* **PROBLEM**
The required answer is an exact copy of every entry underneath.

[Opening DATA TO USE section]

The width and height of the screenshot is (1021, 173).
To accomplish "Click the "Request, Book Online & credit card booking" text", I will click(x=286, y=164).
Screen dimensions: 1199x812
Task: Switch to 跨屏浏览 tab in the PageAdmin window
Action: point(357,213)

[Closing DATA TO USE section]

* **EXERCISE ANSWER**
The width and height of the screenshot is (1021, 173).
To accomplish "Click the "Request, Book Online & credit card booking" text", I will click(x=286, y=164).
Screen dimensions: 1199x812
Task: Switch to 跨屏浏览 tab in the PageAdmin window
Action: point(357,213)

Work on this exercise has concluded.